„Johann Lurfs Kurzfilme erkunden häufig das rätselhafte Terrain zwischen dem Realen und dem Wahrgenommenen. Ansichten und Töne zu verstehen, die unserer Umgebung entnommen wurden, wird mithilfe von subtilen, wunderschönen Trompe-l’oeil-Effekten zur Herausforderung für unsere Sinne. Mit Cavalcade – gleichermaßen berückend in 2-D wie in 3-D – hat Lurf dafür erstmals direkt in den physischen Raum interveniert.“ (Neil Young, Januar 2019)
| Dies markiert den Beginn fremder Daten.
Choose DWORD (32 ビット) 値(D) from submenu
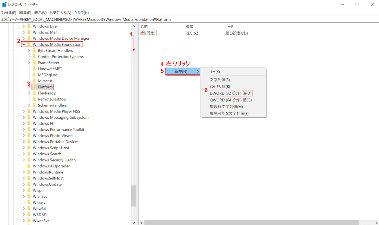This screenshot has height=225, width=379. (231, 93)
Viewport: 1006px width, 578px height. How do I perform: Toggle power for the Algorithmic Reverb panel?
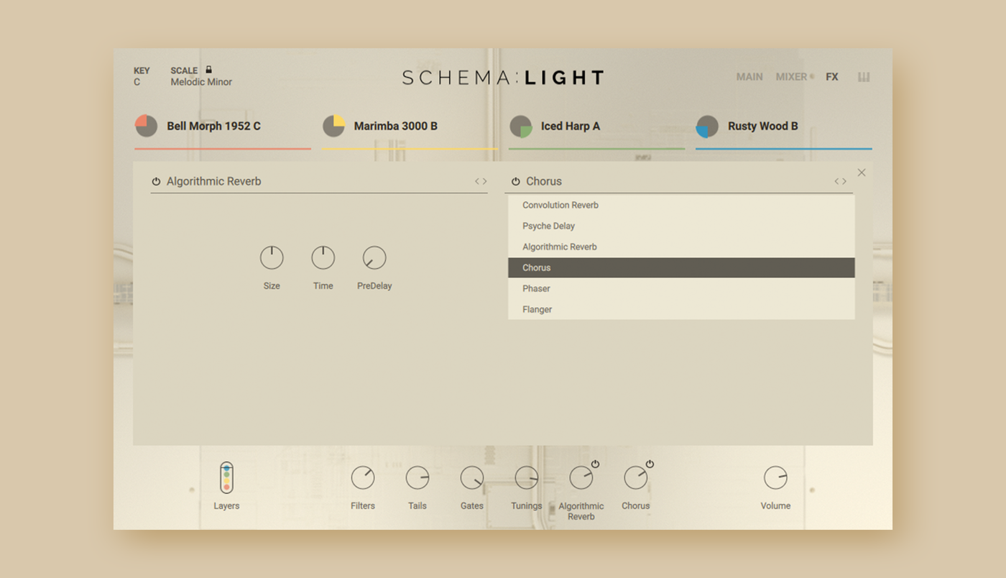(x=156, y=182)
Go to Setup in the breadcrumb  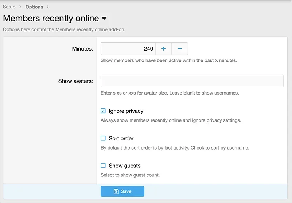(9, 7)

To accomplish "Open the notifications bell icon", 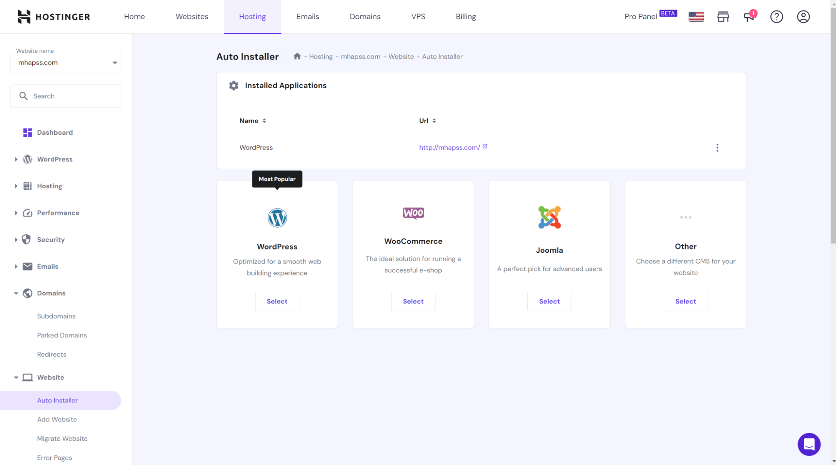I will pos(749,17).
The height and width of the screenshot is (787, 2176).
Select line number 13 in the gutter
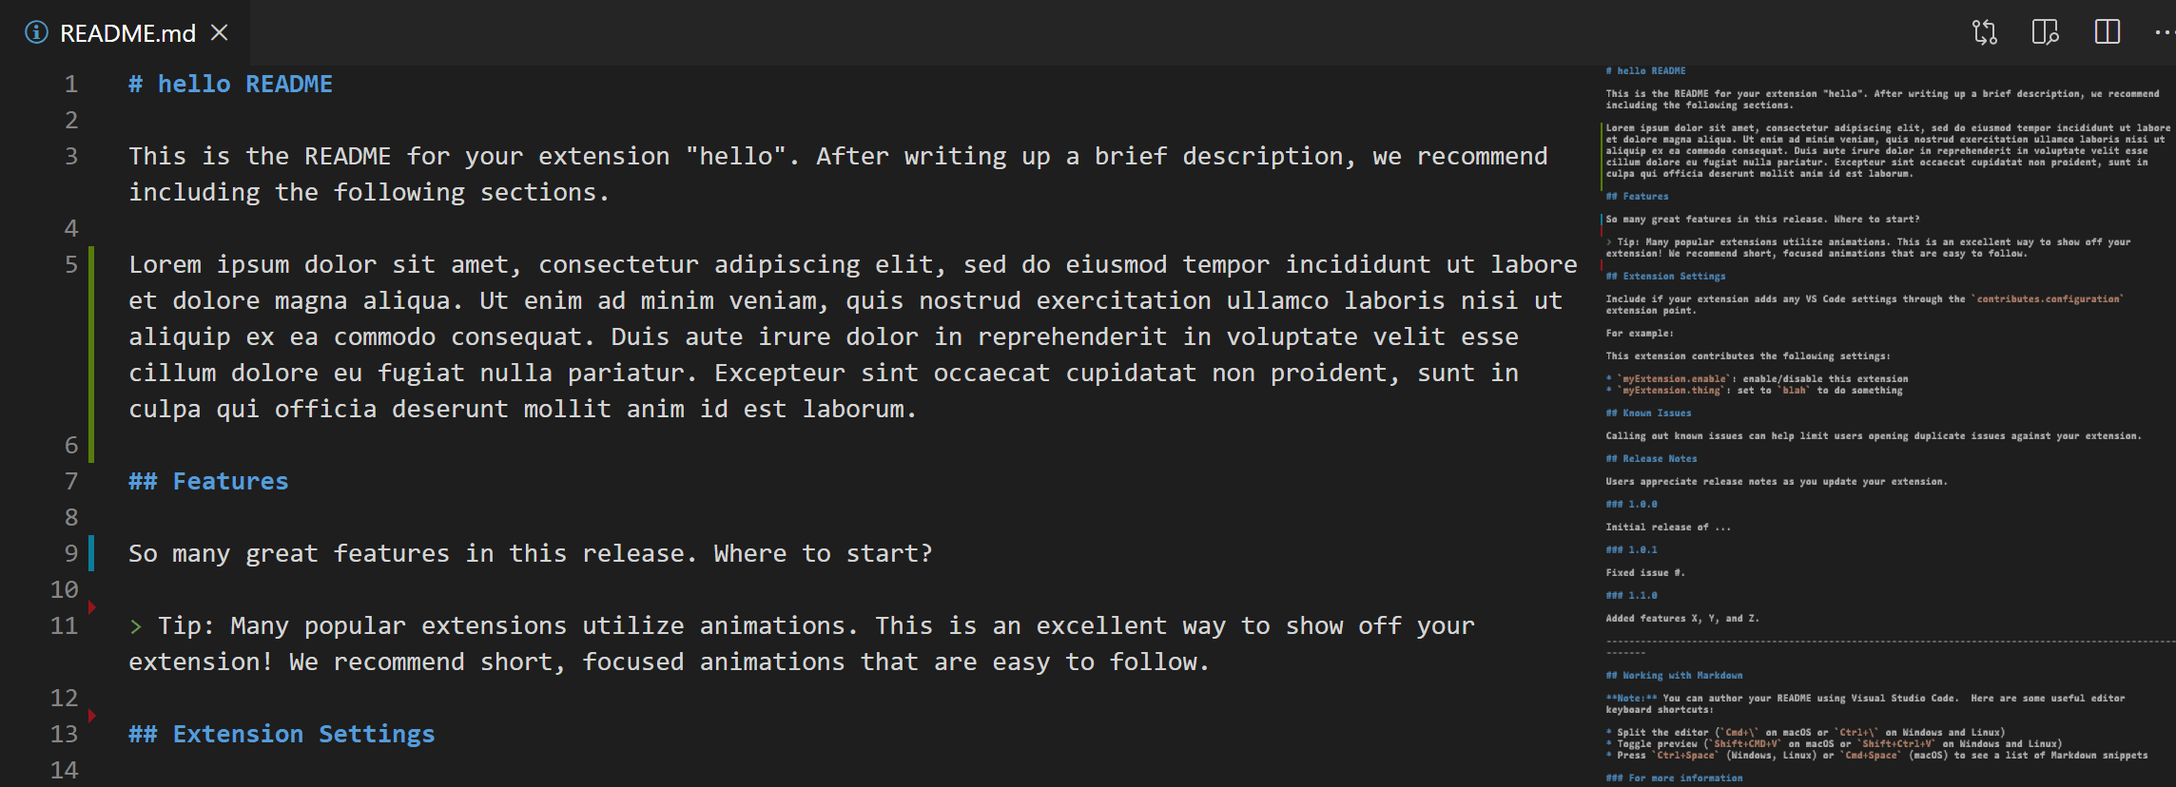pos(64,734)
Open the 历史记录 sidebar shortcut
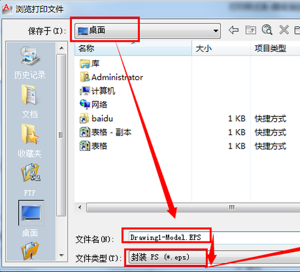The width and height of the screenshot is (300, 272). pos(30,63)
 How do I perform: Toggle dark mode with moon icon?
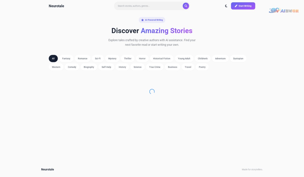226,6
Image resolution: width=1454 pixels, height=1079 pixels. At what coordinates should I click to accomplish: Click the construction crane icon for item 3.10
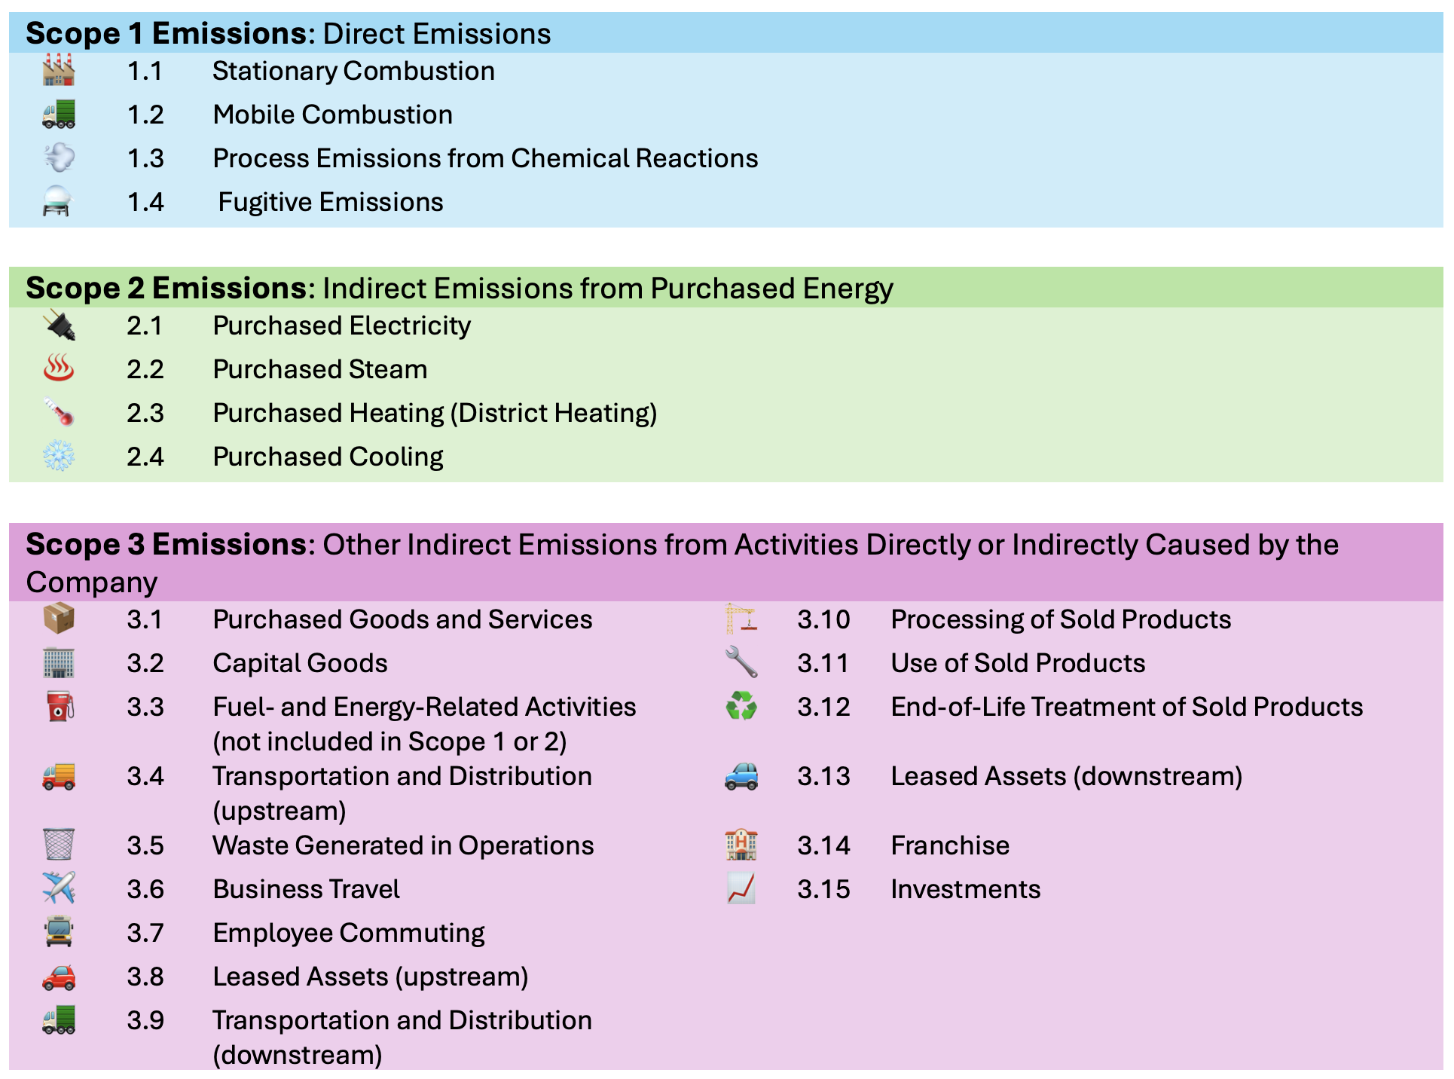tap(741, 619)
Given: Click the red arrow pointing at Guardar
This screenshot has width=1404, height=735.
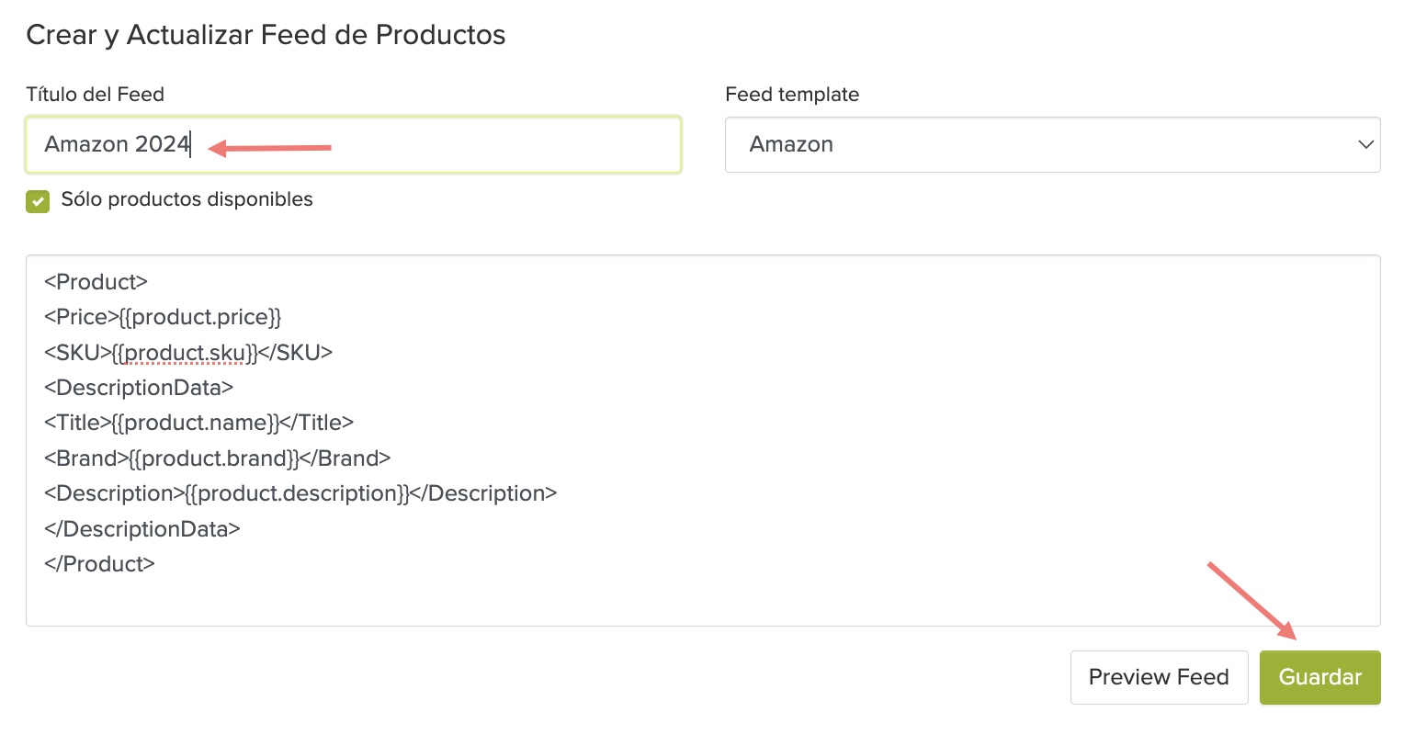Looking at the screenshot, I should coord(1251,600).
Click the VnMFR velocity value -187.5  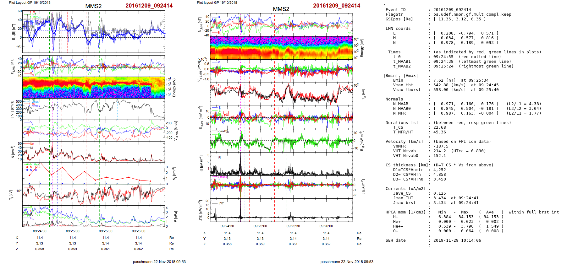point(441,146)
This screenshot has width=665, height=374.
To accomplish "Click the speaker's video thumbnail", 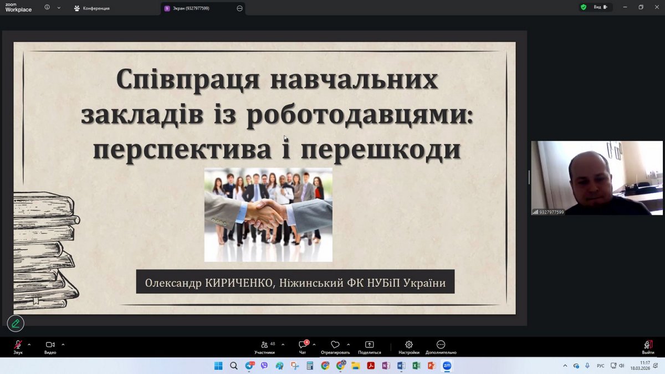I will pos(596,177).
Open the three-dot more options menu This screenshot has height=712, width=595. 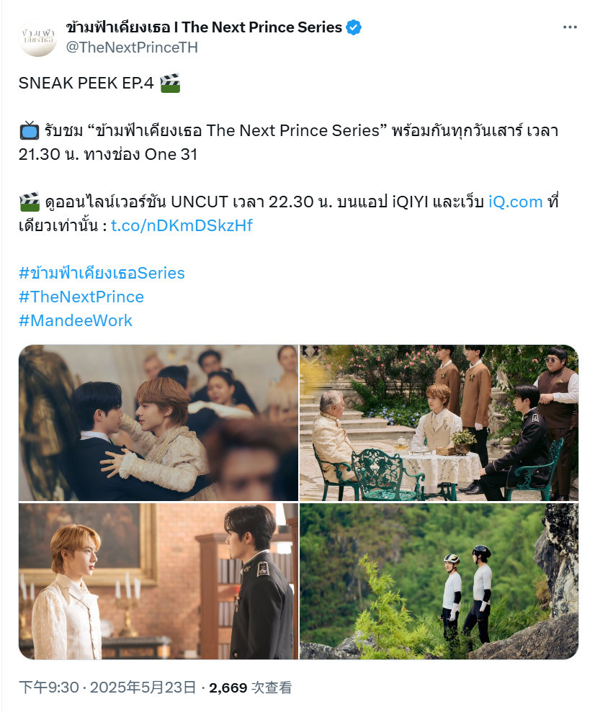[570, 27]
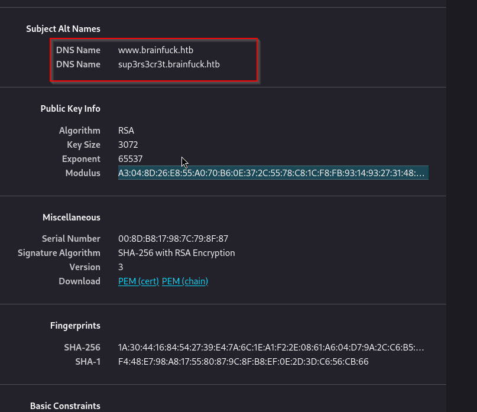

Das erste vom Menschen gemachte Foto von der Erde wurde am 24.12.1968 während der Apollo-8-Mission von William Anders gemacht. Im Vordergrund die Oberfläche des Mondes, taucht der blaue Planet darin als fragile Halbkugel über dem Horizont auf. Das Bild Earthrise,das laut TIME Magazine zu den 100 einflussreichsten Fotos der letzten zwei Jahrhunderte zählt und für die Entwicklung der in den 1970er-Jahren aufkommenden Umweltschutzdebatte mitverantwortlich gemacht wird, ist zwar eines der ersten realen Abbilder unseres Planeten, beileibe aber nicht das erste Bild der Weltkugel in der Film- und Fotogeschichte. Gemeinsam mit Laura Wagner widmet sich Johann Lurf für das Projekt Series seit 2017 diesen „Weltbildern“ choreografierter Realitäten, Sehnsüchte und Fiktionen. Diese Arbeit, für die er sich durch endlose Filmarchive gearbeitet hat, ist strukturell verwandt mit dem Film ★, in dem Johann Lurf filmische Blicke ins All und deren begleitende Soundframes aus Dialogen und Musik aus der gesamten Filmgeschichte zusammentrug und chronologisch reihte. Die überwältigende, bewegende und gleichzeitig geschichtlich aufschlussreiche Starbesetzung hat den seit Jahren vielbeachteten Experimentalfilmer Lurf weltweit auf unzählige Festivals gebracht, auch zur Diagonale, bei der er 2018 mit dem Preis für Innovatives Kino ausgezeichnet wurde.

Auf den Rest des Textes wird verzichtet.